Grilled provolone on the kamado with tomato, oregano and olive oil, in a cast-iron skillet

Argentine-style provoleta over direct heat: a wheel of provolone in a cast-iron skillet at 230°C until you get a golden crust and a molten centre. Tomato, oregano, olive oil and bread. A starter in 12 minutes. Serves 4.

Quick answer

Preheat the kamado direct to 230°C with an empty cast-iron skillet inside for 5 minutes. Add a 1.5-2 cm wheel of provolone, close the lid and melt for 8-10 minutes until a golden crust forms below and the centre wobbles. Crown with tomato, oregano and olive oil.
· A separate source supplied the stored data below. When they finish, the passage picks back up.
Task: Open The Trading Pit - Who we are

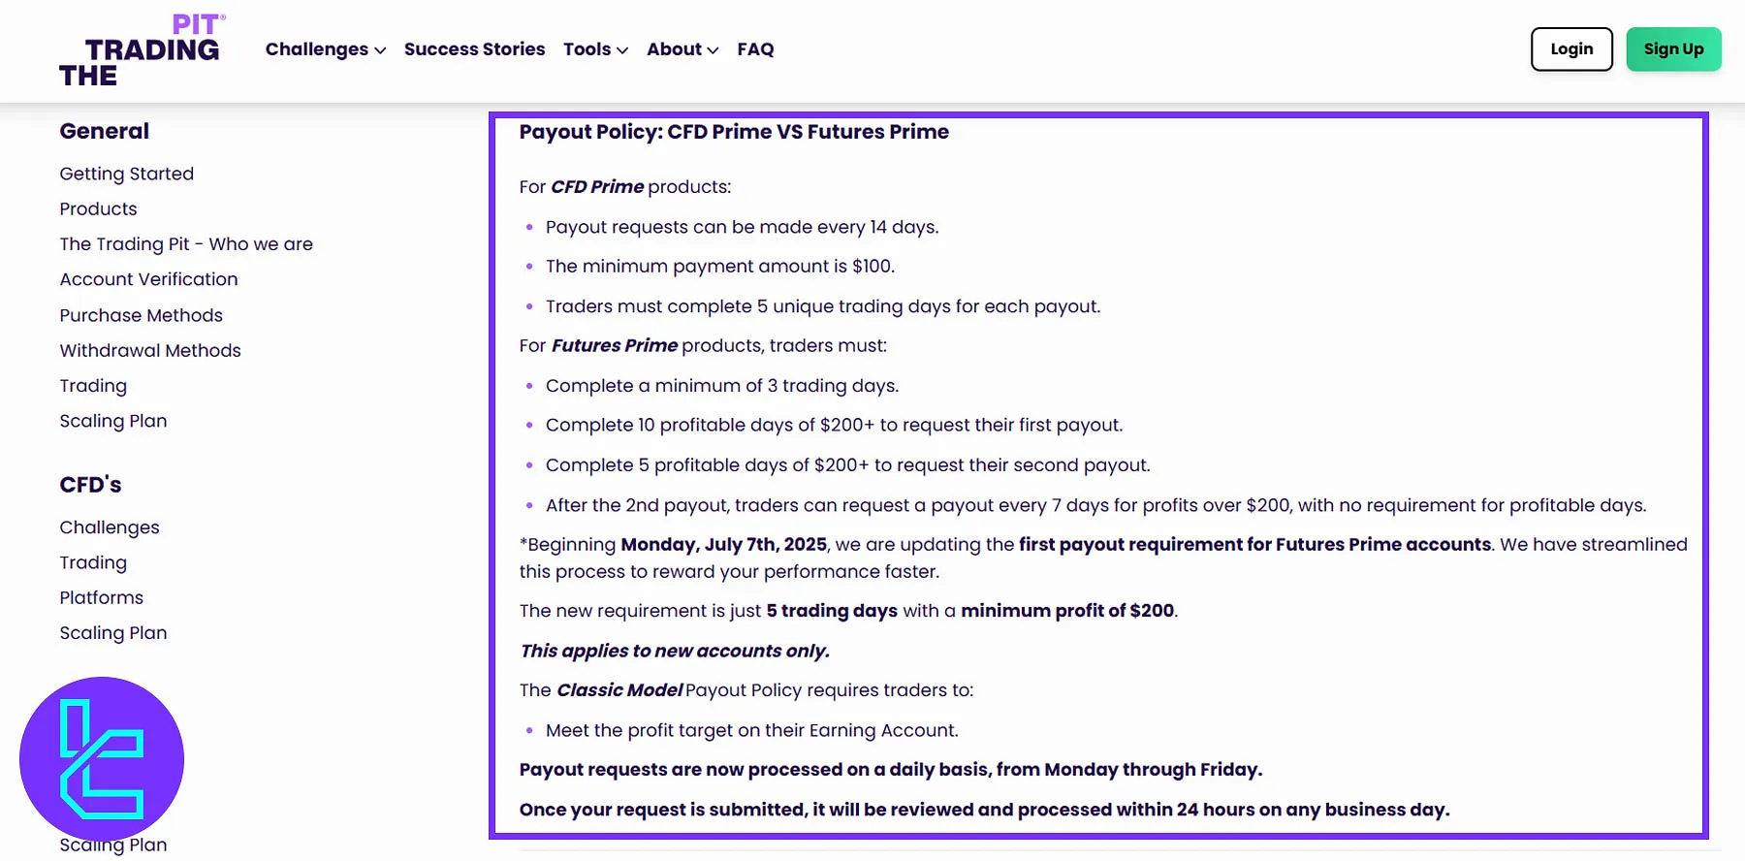Action: (x=186, y=243)
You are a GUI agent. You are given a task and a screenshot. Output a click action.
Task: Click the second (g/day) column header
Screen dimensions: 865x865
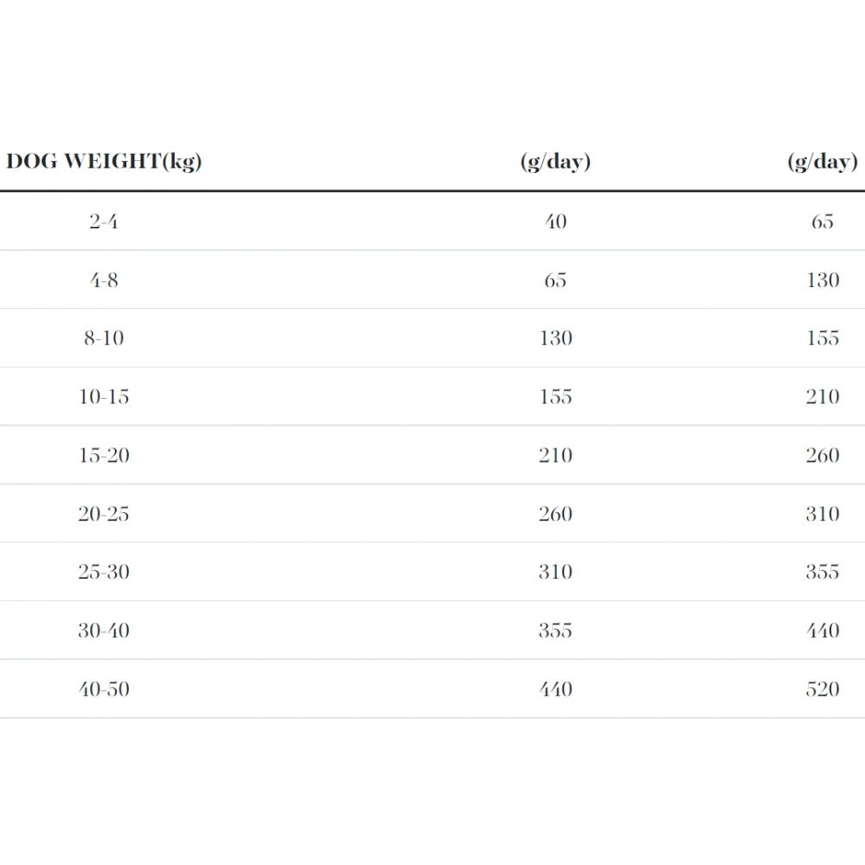pyautogui.click(x=823, y=161)
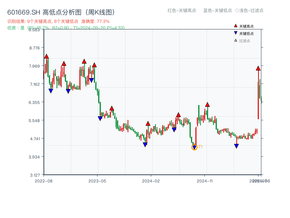Select the blue 关键低点 triangle in the legend
Screen dimensions: 290x218
point(235,32)
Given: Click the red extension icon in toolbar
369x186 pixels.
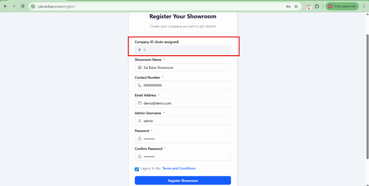Looking at the screenshot, I should (x=309, y=6).
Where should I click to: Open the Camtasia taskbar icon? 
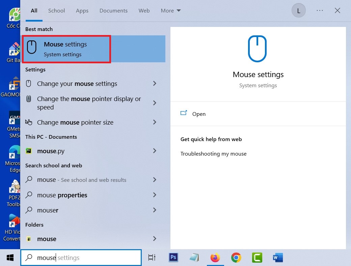pyautogui.click(x=257, y=258)
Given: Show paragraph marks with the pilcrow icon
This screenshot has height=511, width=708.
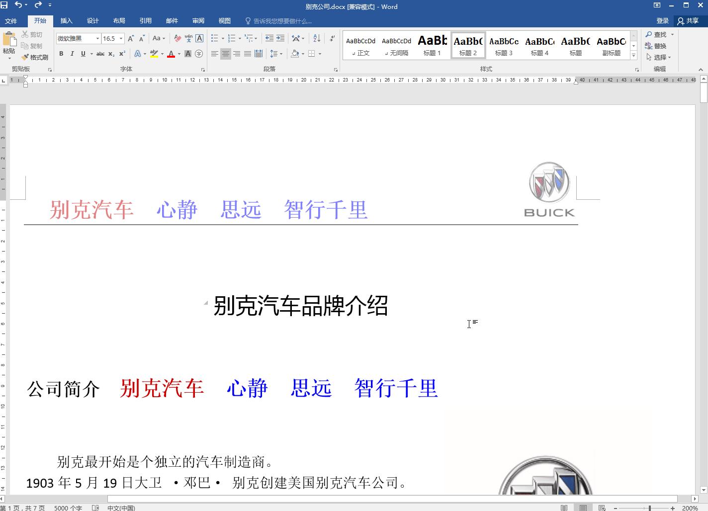Looking at the screenshot, I should tap(332, 38).
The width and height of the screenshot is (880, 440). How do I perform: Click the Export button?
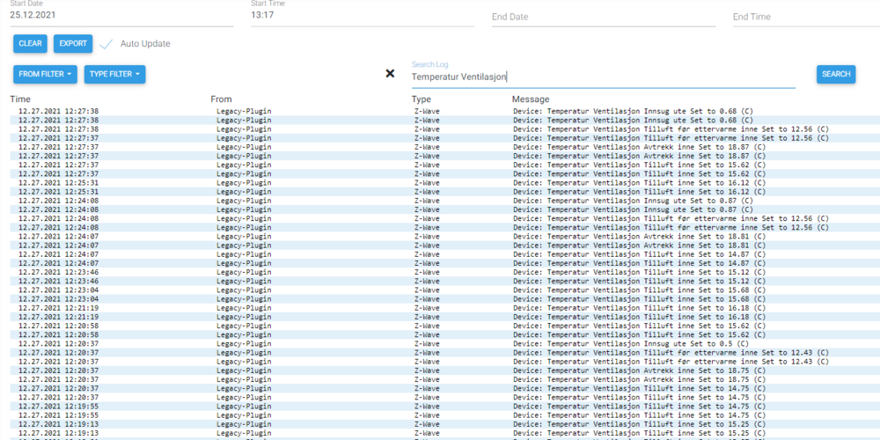(73, 44)
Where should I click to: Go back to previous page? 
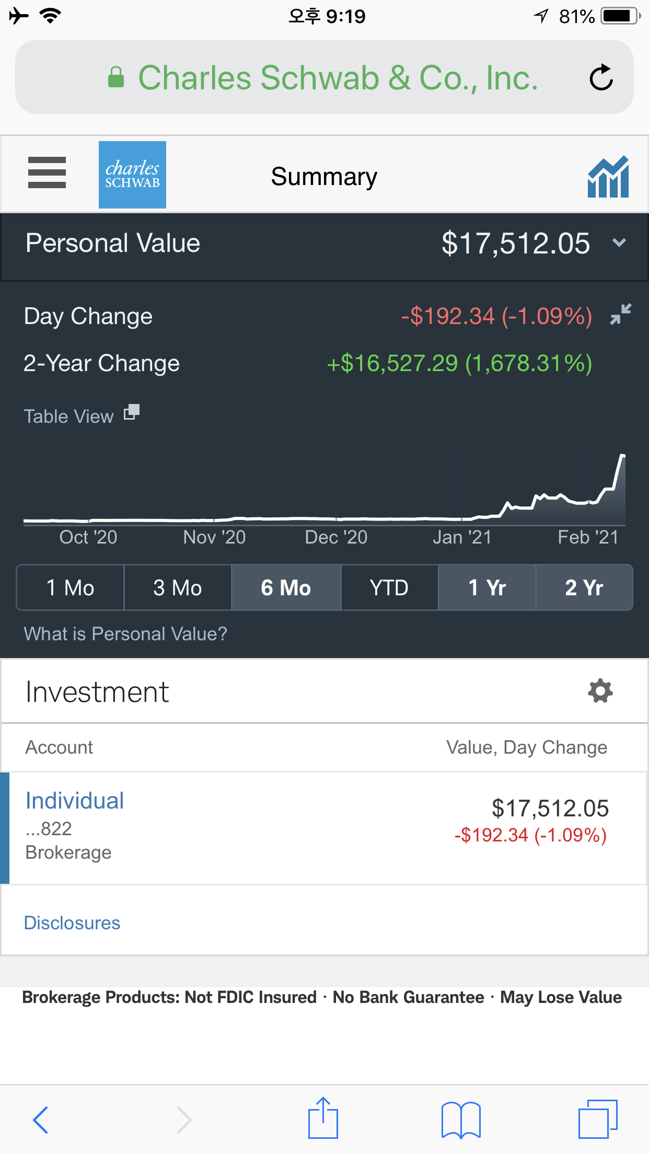click(40, 1120)
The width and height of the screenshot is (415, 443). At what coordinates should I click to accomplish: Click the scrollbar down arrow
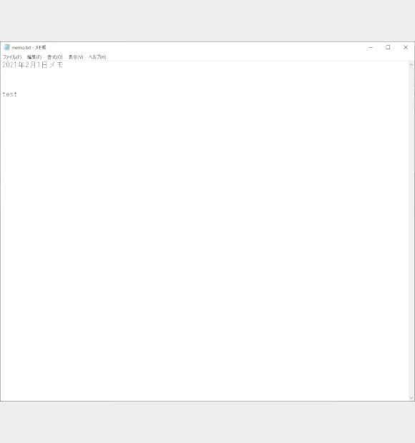coord(411,397)
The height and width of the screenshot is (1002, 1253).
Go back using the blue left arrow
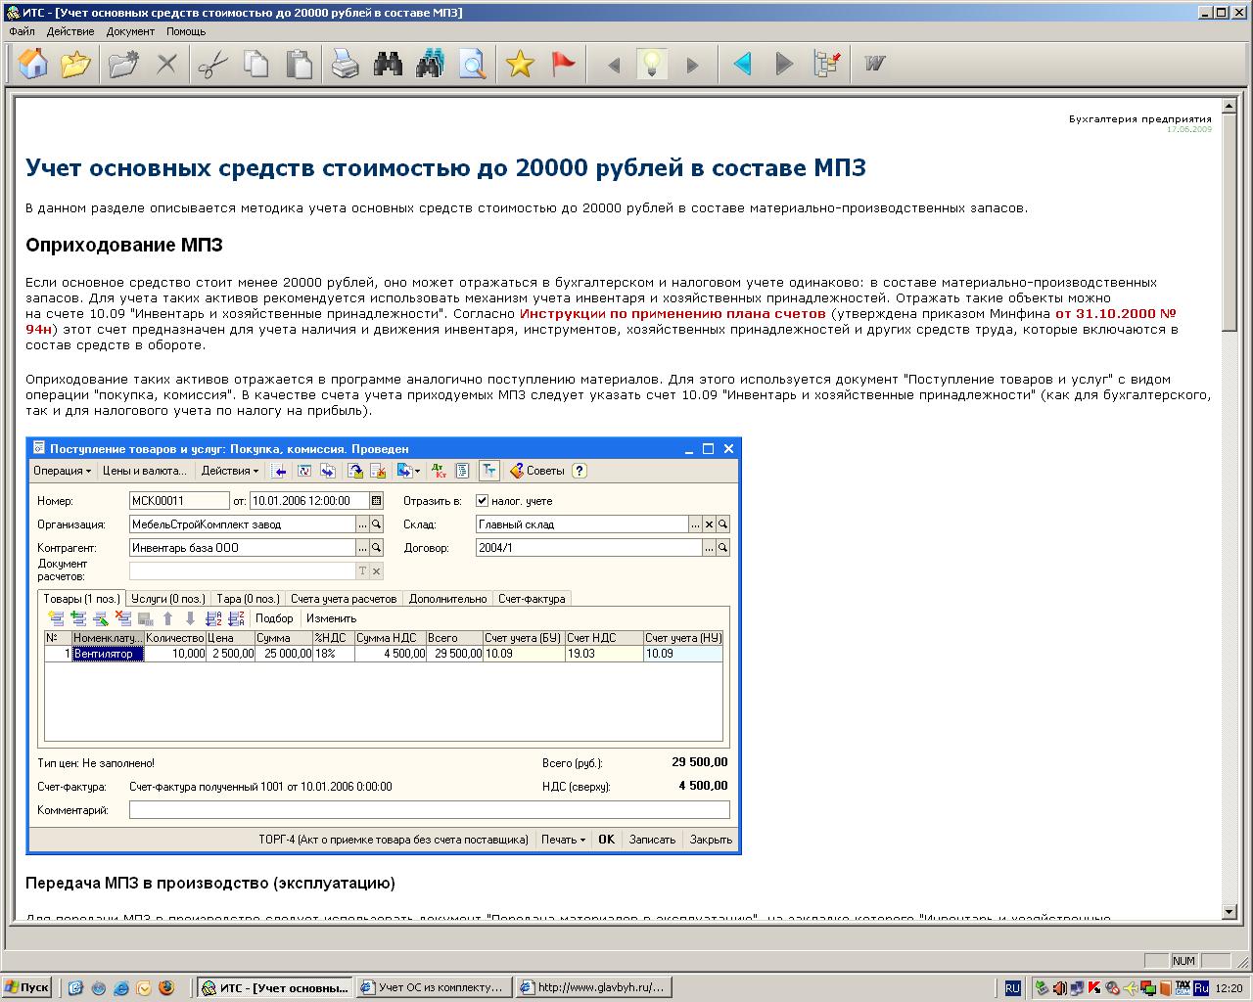[742, 65]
Serve in the skillet with toasted bread.

Prep
10 min
Cook
12 min
Servings
4 servings
Temperature
230 °C

Ingredients

  • aged provolone in a wheel 1.5-2 cm thick (provoleta-style)400 g
  • small ripe tomatoes, deseeded and chopped (concassé)2 ud
  • dried oregano (to scatter while hot)2 cdita
  • extra-virgin olive oil (raw, to finish)4 cda
  • chilli flakes or paprika (optional)1 pizca
  • freshly ground black pepper1 pizca
  • loaf of rustic bread to toast and dip1 ud
  • small olive-wood chunks (for the veil of smoke)2 ud
  • fresh oregano or parsley leaves to finish (optional)1 puñado

Method

  1. 01

    Stabilise the kamado direct at 230°C

    Light the charcoal and set the kamado direct, no deflector: here we want radiant heat from the coals to brown the base of the cheese. Open the vents and stabilise the chamber at 230°C; it takes about 15-20 minutes to settle. Don't start until the temperature holds steady, because provoleta is a matter of minutes and won't forgive a cold kamado.

  2. 02

    Preheat the cast-iron skillet empty

    Put the empty cast-iron skillet in the centre of the grate and preheat it with the lid closed for five minutes. It needs to be properly hot before the cheese goes in: that thermal mass is what sears the base of the provolone on contact and forms the crust. Add the cheese to a cold skillet and it sticks and melts without browning underneath.

  3. 03

    Lay the provolone wheel in

    Without greasing (provolone releases plenty of fat), lay the cheese wheel in the centre of the hot skillet. You'll hear an instant sizzle: that's the base searing. Don't move it or prod it for the first few minutes; it needs to sit in contact so the golden crust that holds it together forms before you pull it.

  4. 04

    Melt with the lid closed and add the olive wood

    Close the lid so the enveloping heat melts the centre from above while the skillet browns from below. At 5-6 minutes, when the cheese starts to soften, toss the two olive-wood chunks on the coals and close again: the mild smoke settles in the final minutes. Don't open the lid out of curiosity —you lose heat and smoke at once.

  5. 05

    Catch the point: golden crust, wobbly centre

    At 8-10 minutes, check: the surface should be bubbling and glossy, and when you tilt the skillet with gloves the cheese wobbles like a custard but holds its shape. Lift one edge with a spatula: the base should be golden, not black. That's the point. Wait for it to spread out completely and you've gone from provoleta to a puddle of cheese and split oil.

  6. 06

    Dress and serve in the skillet

    Pull the skillet with gloves and, without transferring, crown the cheese straight away with the chopped tomato, scatter the dried oregano while hot so it releases its aroma, drizzle with raw olive oil and add chilli and pepper. Take the skillet straight to the table with the toasted rustic bread alongside. Eat it at once, dipping bread into the molten cheese and the aromatic oil before it sets.

About this recipe

Provoleta is the most rewarding melted-cheese starter there is: a wheel of provolone that goes into a cast-iron skillet cold over direct heat and comes out with a golden crust and a molten centre, ready to scoop up with bread. The kamado nails it because at 230°C direct the skillet stores and returns a brutal heat that browns the base in minutes, while the closed lid melts the inside by convection without the cheese spreading out. The trick isn't the cheese —a good aged provolone will do— it's mastering the exact pull point: taking it out while it wobbles, not once it has melted completely into a puddle of oil.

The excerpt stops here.